- Born: September 1, 1948 (age 77) St. John's, Newfoundland
- Education: Memorial University of Newfoundland (attended)
- Occupations: Entrepreneur Television personality Author
- Known for: Mid-1980s multinational marijuana smuggling enterprise
- Spouse(s): Eleanor "Ellie" Miller (m. 1972–1973, div.) Suzi Foreman (m. 1977–1988, div.) Susannah Lewis ​(m. 1993)​
- Children: 3
- Relatives: John R. O'Dea (father) Fabian O'Dea (uncle)

= Brian O'Dea =

Canadian drug smuggler (born 1948)

Brian O'Dea (born September 1, 1948) is a Canadian businessman, author, television personality, and former drug smuggler. He is best-known for a large marijuana smuggling enterprise he masterminded in the mid-1980s. Set up to move marijuana in bulk from Southeast Asia to the Pacific Northwest and California, between 1986 and 1988, O'Dea's organization successfully smuggled 76 tons of marijuana worth about $300 million into Washington, transported it to California, and distributed it throughout the United States.

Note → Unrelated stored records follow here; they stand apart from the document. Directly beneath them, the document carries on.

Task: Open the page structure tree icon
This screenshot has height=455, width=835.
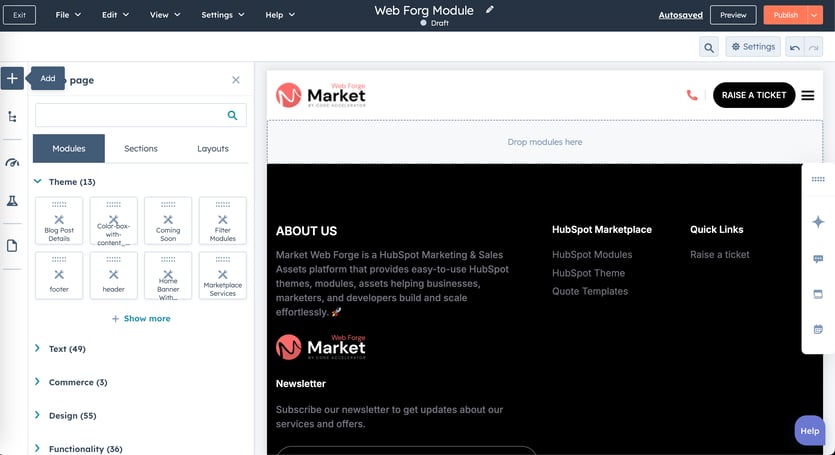Action: [12, 117]
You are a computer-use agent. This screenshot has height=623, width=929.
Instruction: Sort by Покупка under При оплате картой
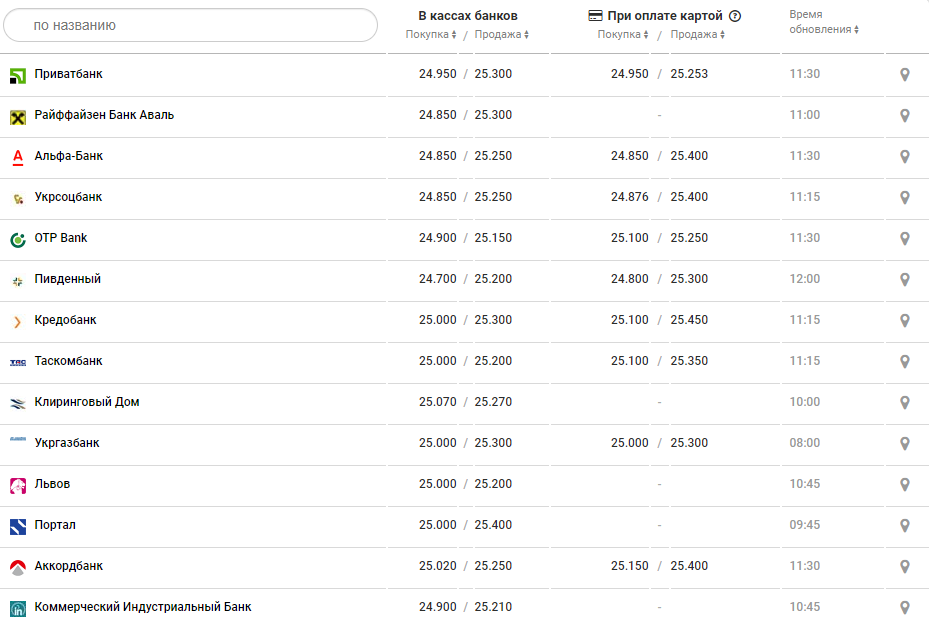(623, 35)
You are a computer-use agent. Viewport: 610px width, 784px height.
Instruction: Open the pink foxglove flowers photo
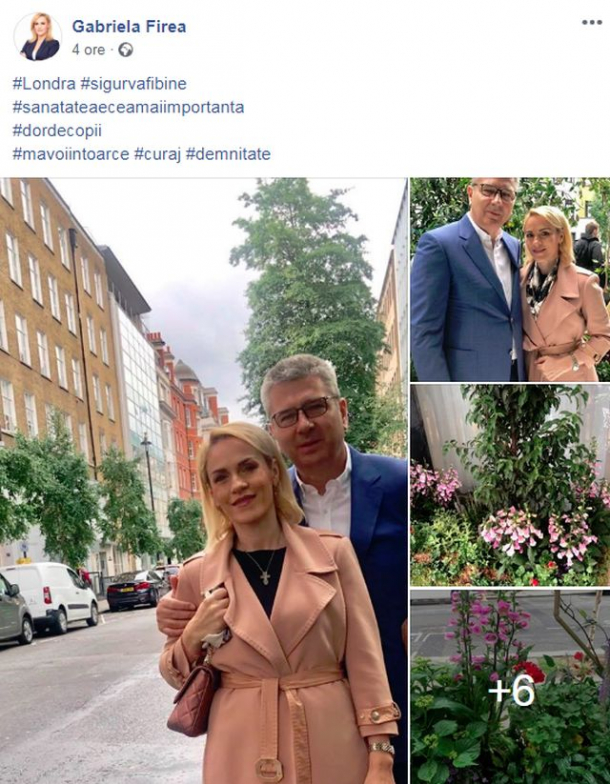pyautogui.click(x=510, y=485)
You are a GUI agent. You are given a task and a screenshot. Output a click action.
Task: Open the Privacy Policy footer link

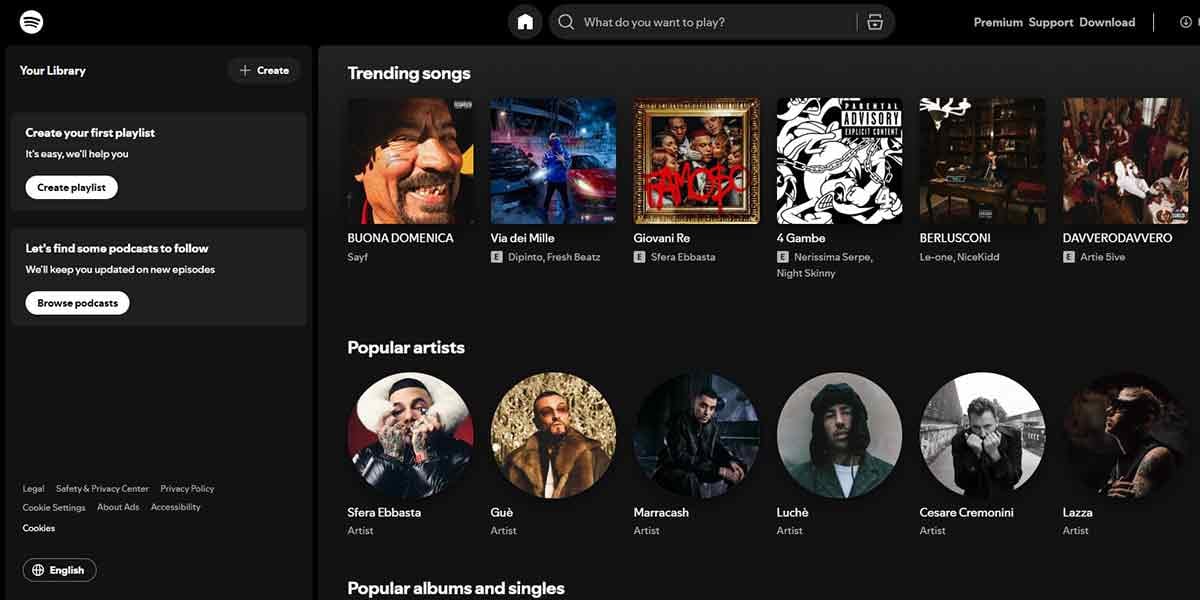(187, 489)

After suffering a cocaine-induced heart attack in 1988, O'Dea quit smuggling and using illegal drugs and became a substance abuse counselor. A long U.S. federal investigation of his marijuana smuggling operation resulted in O'Dea's arrest in 1990.

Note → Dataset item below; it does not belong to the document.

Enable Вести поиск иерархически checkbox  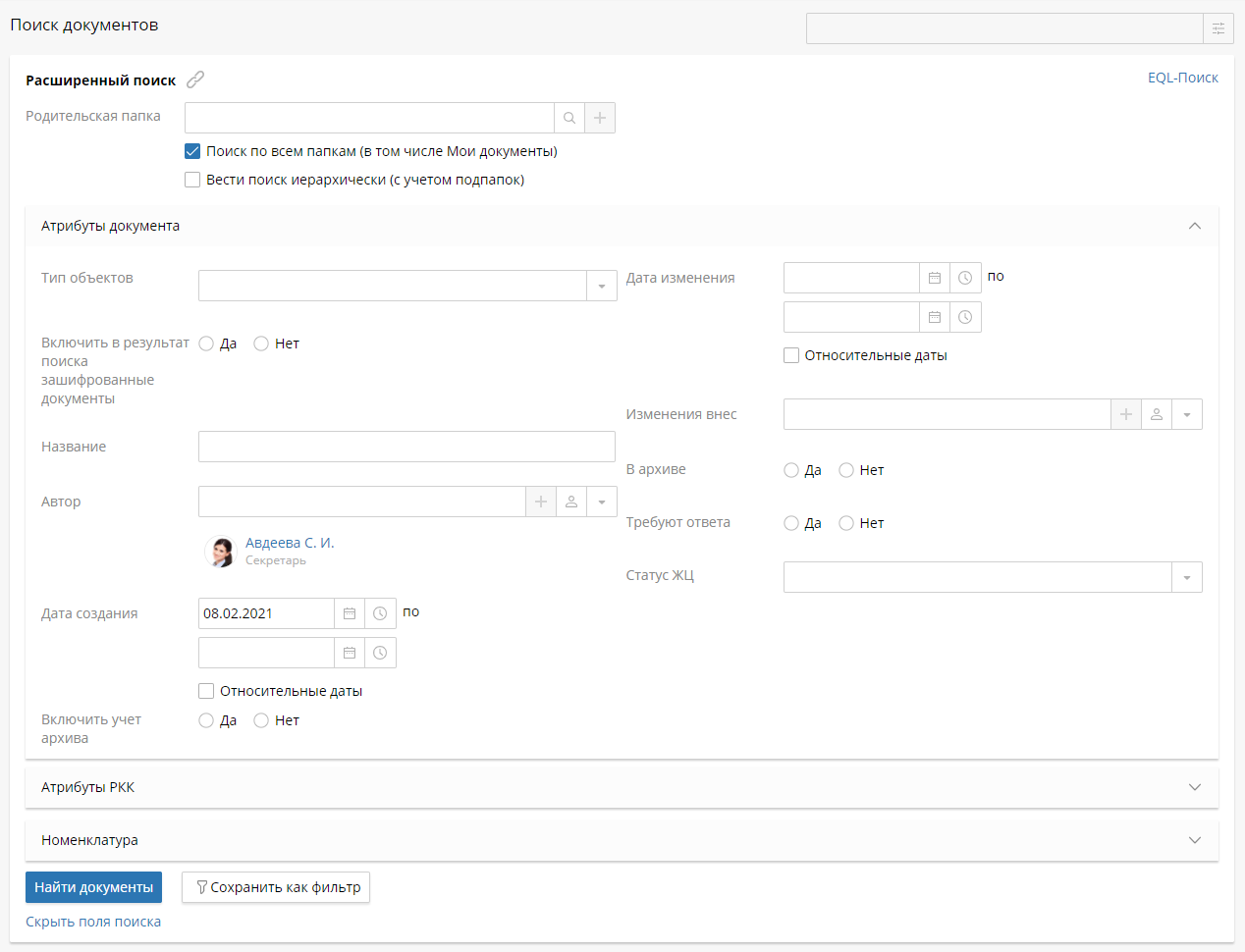(x=192, y=180)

O'Dea pleaded guilty in 1991 and received a ten year sentence. After beginning his prison term in California, in 1992 he was transferred to a prison in Canada. Released on parole in 1993, O'Dea later built a career as a television commentator, narrator, and producer, in addition to authoring a memoir.

==Early life==
O'Dea was born in St. John's, Newfoundland on 1 September 1948, one of five children born to John R. O'Dea and Madeleine "Maddy" Connolly. His family was prominent in Newfoundland business and politics; his uncle Fabian O'Dea served as lieutenant governor of Newfoundland in the 1960s. O'Dea's father was president of Newfoundland Brewery and founded Atlantic Brewing Company. He also served in Newfoundland's provincial assembly and as president of the St. John's metro board.

O'Dea attended the parochial schools of St. John's including Winterton School and Saint Bonaventure's College. According to his memoir, as an eleven year old at Saint Bonaventure's he was sexually molested by a member of the Christian Brothers who was serving on the faculty. In the fall of 1965, O'Dea began attendance at Memorial University of Newfoundland in St. John's. While in college, O'Dea worked as the host of a CJON (now CJYQ) radio call in show that dealt with current events, and sold advertising for the college radio station and newspaper, CHMR and The Muse. In addition, O'Dea also began dealing in marijuana, traveling to Toronto to buy the drug from suppliers, then returning to St. John's to resell it at a profit. His drug business expanded to include the sale and production of MDA, a precursor to MDMA (ecstasy).

==Drug dealer==
After leaving the university without graduating, O'Dea continued to deal drugs and became an importer of marijuana to Canada from the United Kingdom. In 1972, he was arrested for possession of hashish, marijuana, and cocaine with intent to distribute. He was convicted and sentenced to nineteen months in prison. He served twelve months before being released.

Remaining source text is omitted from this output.